Connect to the network
You deserve medical attention from no less than the leading healthcare institutions. Since HMOs maintain a network of participating doctors and hospitals, consider its directory list as your yardstick when choosing or maintaining a plan. Ask your plan representative how the HMO provider screens its participating medical network. If you’ve been seeing the same doctors (family physician, pediatrician, OB-gyne) for years, ask what HMO they are affiliated with. Also check out if your neighborhood hospital (or mall clinic) is among the accredited institutions. Your two-way cab fare to Hospital B could be more expensive than having an out-of-coverage checkup at the community hospital a block away from your home.

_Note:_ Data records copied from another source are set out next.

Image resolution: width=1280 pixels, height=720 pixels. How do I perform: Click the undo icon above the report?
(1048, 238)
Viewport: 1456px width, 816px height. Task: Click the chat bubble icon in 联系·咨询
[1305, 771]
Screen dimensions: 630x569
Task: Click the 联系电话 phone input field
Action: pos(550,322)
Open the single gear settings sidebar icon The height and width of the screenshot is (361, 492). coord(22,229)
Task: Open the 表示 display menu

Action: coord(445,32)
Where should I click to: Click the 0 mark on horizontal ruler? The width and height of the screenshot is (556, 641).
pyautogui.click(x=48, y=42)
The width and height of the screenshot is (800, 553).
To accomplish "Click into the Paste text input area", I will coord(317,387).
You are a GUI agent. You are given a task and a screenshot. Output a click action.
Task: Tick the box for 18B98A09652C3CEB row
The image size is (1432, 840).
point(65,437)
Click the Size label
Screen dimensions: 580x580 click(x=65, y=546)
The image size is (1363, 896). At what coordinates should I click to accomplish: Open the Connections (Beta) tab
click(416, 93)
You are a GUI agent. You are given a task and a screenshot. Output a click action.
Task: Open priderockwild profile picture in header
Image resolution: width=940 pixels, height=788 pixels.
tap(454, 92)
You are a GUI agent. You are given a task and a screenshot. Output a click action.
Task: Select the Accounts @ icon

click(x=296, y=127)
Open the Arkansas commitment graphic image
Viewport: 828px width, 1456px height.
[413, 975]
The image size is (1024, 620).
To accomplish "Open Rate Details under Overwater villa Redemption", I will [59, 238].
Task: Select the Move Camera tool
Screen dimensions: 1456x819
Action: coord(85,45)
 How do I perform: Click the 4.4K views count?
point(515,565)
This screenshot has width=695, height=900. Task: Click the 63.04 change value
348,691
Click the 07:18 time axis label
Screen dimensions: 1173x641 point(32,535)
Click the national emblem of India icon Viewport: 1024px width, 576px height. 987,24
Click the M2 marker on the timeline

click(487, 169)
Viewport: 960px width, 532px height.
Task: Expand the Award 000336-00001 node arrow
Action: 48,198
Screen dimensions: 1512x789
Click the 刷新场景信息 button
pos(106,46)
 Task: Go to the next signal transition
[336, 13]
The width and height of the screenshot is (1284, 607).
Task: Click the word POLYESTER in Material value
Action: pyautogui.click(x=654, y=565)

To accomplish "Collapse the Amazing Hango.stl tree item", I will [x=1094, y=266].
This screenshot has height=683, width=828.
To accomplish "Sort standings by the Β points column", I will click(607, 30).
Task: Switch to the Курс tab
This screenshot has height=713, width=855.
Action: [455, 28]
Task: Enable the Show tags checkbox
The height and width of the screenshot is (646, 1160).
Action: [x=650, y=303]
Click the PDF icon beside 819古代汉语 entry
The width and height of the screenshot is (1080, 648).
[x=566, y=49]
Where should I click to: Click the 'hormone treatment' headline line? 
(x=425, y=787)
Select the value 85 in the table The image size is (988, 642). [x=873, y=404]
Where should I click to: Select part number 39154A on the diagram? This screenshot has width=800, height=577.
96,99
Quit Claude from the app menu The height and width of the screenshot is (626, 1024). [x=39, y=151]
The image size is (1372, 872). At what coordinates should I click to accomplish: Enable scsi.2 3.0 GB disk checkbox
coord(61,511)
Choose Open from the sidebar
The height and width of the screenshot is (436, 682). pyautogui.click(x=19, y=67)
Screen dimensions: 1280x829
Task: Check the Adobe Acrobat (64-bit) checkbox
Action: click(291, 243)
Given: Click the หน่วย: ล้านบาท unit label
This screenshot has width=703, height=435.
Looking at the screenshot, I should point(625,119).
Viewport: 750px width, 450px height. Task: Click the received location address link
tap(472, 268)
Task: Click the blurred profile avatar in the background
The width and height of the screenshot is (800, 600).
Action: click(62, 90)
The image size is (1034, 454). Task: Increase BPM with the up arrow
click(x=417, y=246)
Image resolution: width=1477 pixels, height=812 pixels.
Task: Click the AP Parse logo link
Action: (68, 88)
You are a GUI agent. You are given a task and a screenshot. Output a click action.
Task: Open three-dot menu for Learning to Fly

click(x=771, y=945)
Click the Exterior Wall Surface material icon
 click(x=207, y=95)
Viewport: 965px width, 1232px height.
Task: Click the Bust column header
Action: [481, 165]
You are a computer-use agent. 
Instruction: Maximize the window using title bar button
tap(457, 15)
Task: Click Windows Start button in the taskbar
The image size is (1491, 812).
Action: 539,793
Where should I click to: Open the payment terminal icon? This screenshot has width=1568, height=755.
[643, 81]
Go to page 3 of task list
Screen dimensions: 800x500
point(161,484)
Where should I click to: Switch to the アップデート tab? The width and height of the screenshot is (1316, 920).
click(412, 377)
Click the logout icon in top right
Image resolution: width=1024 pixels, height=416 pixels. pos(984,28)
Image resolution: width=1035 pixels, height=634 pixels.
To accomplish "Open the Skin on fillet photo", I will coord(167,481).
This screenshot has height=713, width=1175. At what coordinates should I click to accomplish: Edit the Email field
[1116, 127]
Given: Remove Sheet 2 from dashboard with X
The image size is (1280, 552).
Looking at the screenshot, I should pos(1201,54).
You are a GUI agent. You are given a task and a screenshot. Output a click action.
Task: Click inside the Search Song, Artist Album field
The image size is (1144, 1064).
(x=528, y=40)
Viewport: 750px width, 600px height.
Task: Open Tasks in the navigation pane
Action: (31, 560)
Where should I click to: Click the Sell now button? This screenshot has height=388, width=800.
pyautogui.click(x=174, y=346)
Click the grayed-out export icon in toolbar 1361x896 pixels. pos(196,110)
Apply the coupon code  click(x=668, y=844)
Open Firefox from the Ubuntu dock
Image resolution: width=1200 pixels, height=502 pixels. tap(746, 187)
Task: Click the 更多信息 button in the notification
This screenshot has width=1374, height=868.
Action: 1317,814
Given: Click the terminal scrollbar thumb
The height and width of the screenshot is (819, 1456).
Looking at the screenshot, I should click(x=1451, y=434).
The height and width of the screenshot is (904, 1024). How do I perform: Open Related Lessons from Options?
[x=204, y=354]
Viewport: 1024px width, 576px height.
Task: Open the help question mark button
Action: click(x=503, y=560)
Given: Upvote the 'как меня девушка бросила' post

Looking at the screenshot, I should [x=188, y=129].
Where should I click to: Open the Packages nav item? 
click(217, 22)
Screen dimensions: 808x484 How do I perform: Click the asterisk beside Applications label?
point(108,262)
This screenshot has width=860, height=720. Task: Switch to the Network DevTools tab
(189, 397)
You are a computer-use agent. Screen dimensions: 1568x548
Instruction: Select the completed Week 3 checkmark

Although HMOs explicitly state exclusions for pre-existing medical conditions (such as hypertension and diabetes), you can ask for them to be waived after a period of time, usually after a year. Pre-existing conditions are any sickness that you may have had developed before enrolling in an HMO plan. Sometimes, these conditions may not be known to you until after you experience their symptoms. It is then only fitting that you choose an HMO plan that will include pre-existing conditions, which may be chronic diseases. Make it clear with your plan representative on when certain pre-existing conditions are covered in your subscriber agreement before you sign up.
Stretch the service
“Every time you go to a clinic or hospital, the participating doctor should be able to attend to your needs or refer you to another specialist,” Palaruan says. Unless you need emergency care though, you are always required to secure a participating doctor’s recommendation first before hospital admission or even just emergency room use. Otherwise, the medical costs might be charged to you in full. To shrug off the wager against you, insist on getting all related tests or treatments when already under HMO-covered care. For example, asking for a blood chemistry test could determine if you have higher than normal cholesterol or sugar levels—which could alert you to a possible heart problem or diabetes.
Take it to the max
Each HMO plan specifies a maximum amount it will shell out for a covered medical service. Your annual allowable expense—which is usually indicated at the back of your health card or described in a separate sheet or booklet—is determined by your premium. Instead of feeling shortchanged when you realize at year-end how you never consumed your HMO benefits, think of ways to maximize your plan. Getting immunizations—flu shots, for one—are a great way to capitalize on your HMO, especially if you have a family plan extending to your children-dependents. Have your HMO’s coordinating doctor refer you to specialist services (say dermatological) if you need one; the professional fees will be paid for by your plan.
Dig in for extras
If you travel within and outside the country a lot, take note if your HMO plan buffers you from emergency or urgent medical situations you may deal with while on the move. Most HMOs will refund part of the medical bills you spent as long as you’re within coverage. Dental, hearing, and vision care, which seem common enough medical concerns, are not covered by some HMO plans. Services for these are considered optional and are bundled with additional charges. If you are a woman planning to have a child, include maternity benefits as an add-on to your plan.